EXERCISE DETAILS =>
Working from the records below, repeat exactly the lines starting at the line that contains "Given: Select the" and ending at the line that contains "The width and", inclusive.

INPUT DATA =>
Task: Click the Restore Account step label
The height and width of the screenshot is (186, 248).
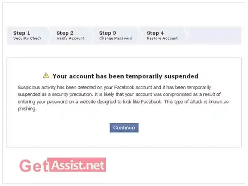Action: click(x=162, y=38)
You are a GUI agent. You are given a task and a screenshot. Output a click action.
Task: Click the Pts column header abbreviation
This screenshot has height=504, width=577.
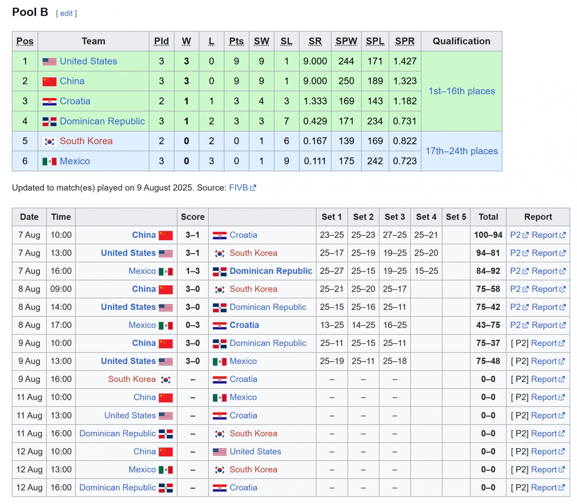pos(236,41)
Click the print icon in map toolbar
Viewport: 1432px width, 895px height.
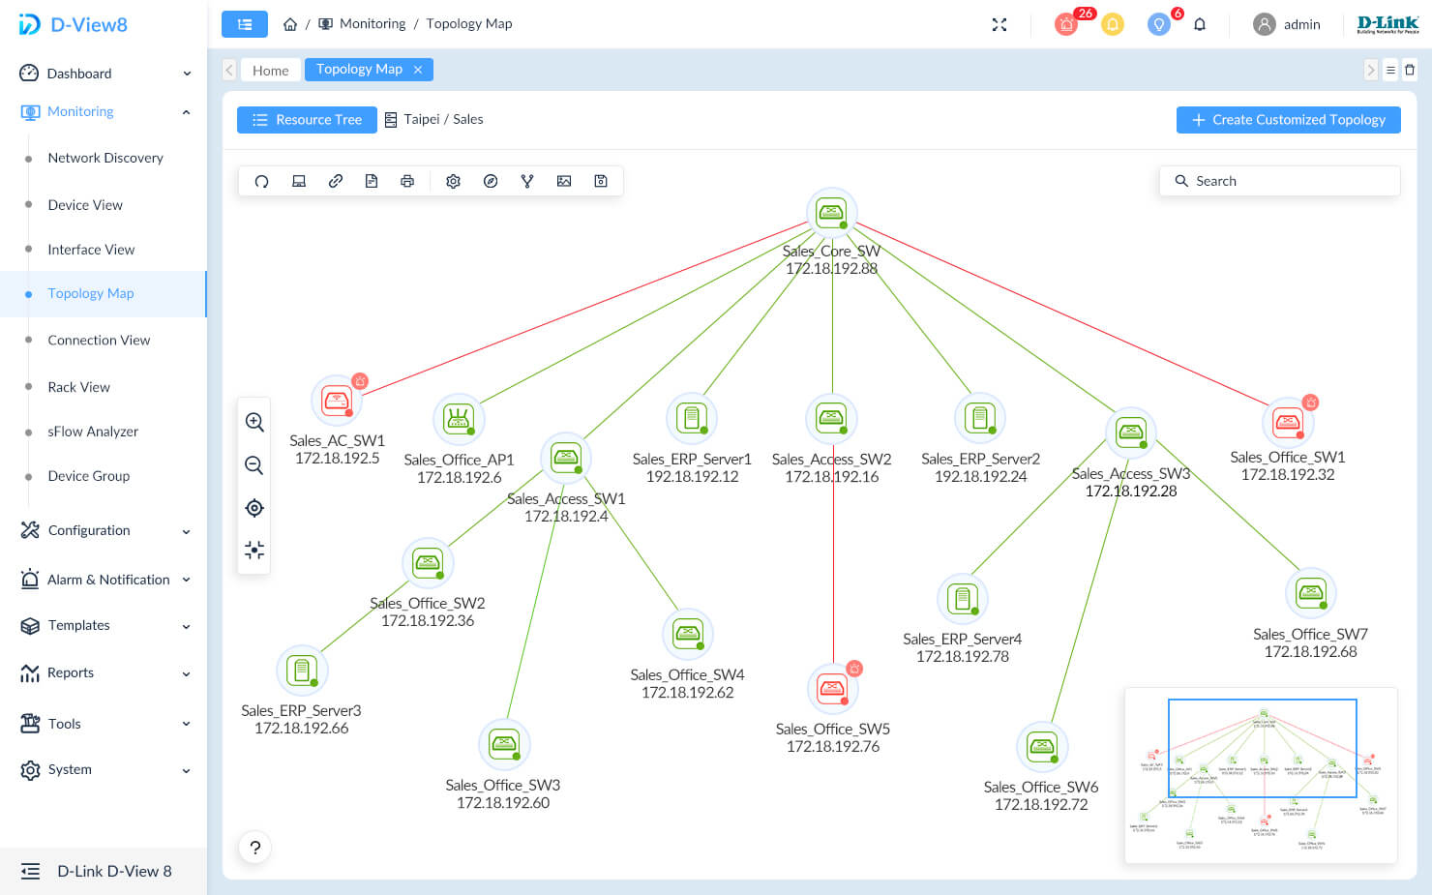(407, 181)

==

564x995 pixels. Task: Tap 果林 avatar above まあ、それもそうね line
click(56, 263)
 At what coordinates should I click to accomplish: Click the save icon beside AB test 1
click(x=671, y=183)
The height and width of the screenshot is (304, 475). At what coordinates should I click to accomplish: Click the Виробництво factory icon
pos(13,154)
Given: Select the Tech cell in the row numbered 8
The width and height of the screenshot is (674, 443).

SOLUTION =>
Given: Select the Tech cell in the row numbered 8
The width and height of the screenshot is (674, 443).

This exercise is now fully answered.